* [Direction]: Can you rewrite the entries below as a Markdown table with a "No." column for the row number and a "Line" column for each line, skipping blank lines? Leave the pictures out of your answer.

* [Raw data]:
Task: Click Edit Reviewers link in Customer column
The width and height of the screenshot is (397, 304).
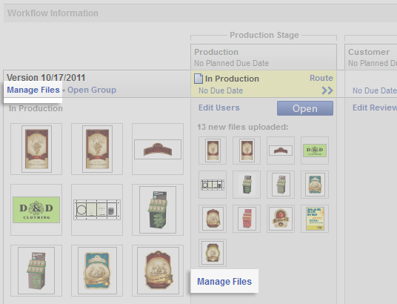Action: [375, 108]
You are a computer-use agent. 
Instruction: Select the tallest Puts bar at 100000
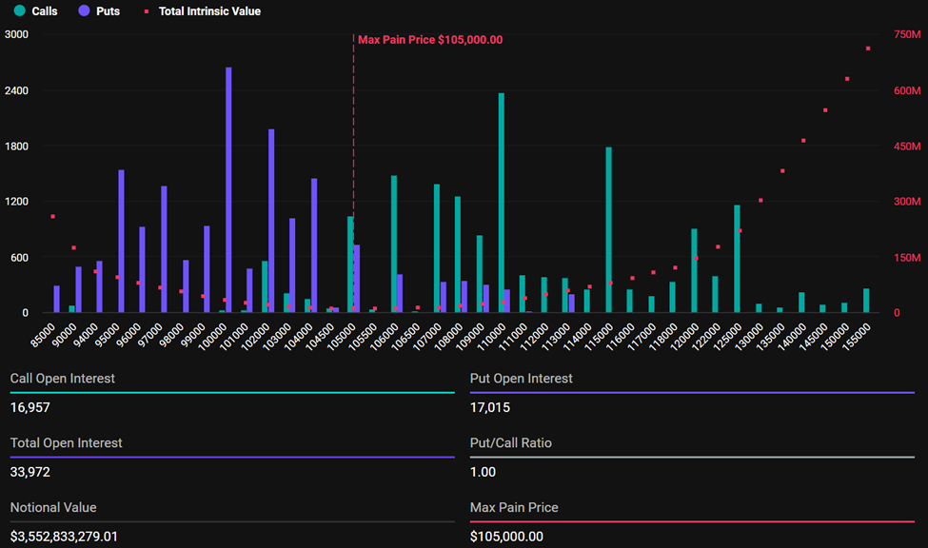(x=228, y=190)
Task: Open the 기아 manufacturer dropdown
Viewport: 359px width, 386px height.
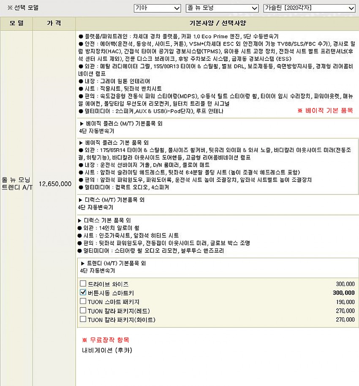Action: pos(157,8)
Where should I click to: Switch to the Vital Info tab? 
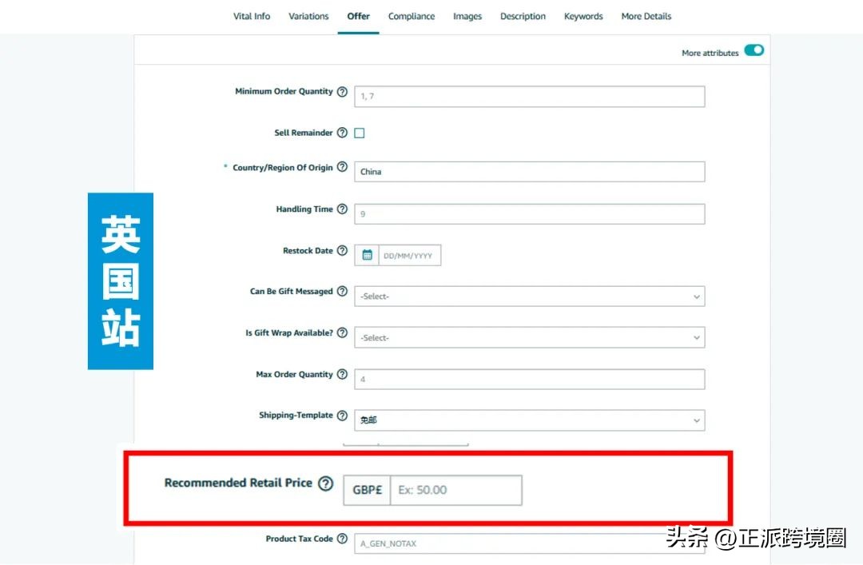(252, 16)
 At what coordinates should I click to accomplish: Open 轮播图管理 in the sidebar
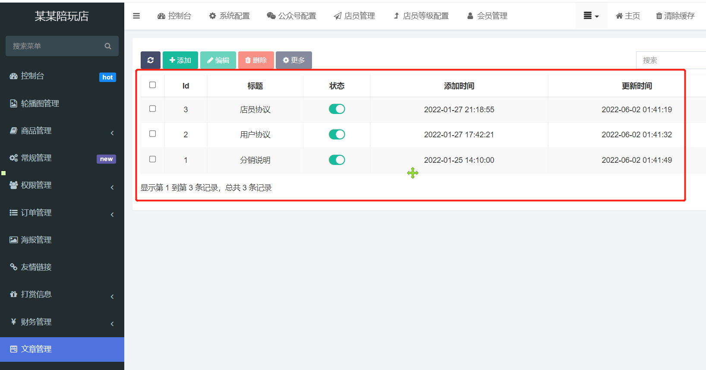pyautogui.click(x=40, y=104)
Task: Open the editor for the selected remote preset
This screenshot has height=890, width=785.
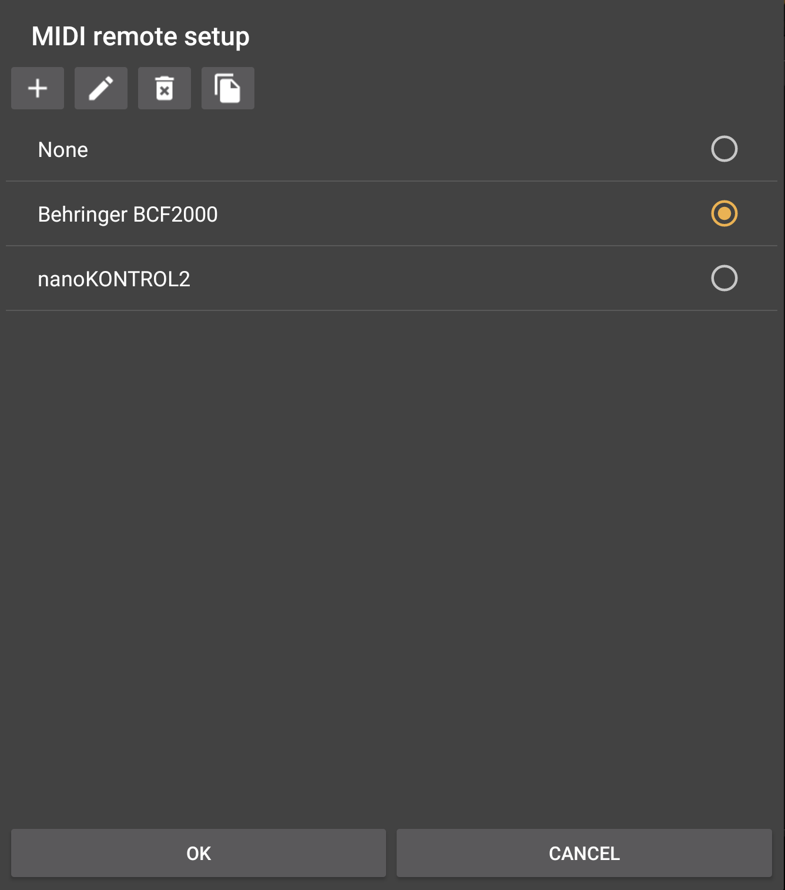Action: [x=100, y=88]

* [Result of this exercise]:
| No. | Line |
|---|---|
| 1 | Task: Click Edit Reviewers link in Customer column |
| 2 | The width and height of the screenshot is (397, 304). |
| 3 | Action: [375, 108] |
| 4 | You are a computer-use agent.  |
| 5 | Instruction: Select the tallest Puts bar at 100000 |
| 6 | (x=228, y=190) |
| 7 | Task: Open the 기아 manufacturer dropdown |
| 8 | Viewport: 359px width, 386px height. |
| 9 | Action: pos(157,8) |
| 10 | Where should I click to: Switch to the Vital Info tab?  |
| 11 | (252, 16) |
| 12 |  At what coordinates should I click to accomplish: Open 轮播图管理 in the sidebar |
| 13 | pyautogui.click(x=40, y=104) |
| 14 | Task: Open the editor for the selected remote preset |
| 15 | This screenshot has height=890, width=785. |
| 16 | Action: [x=100, y=88] |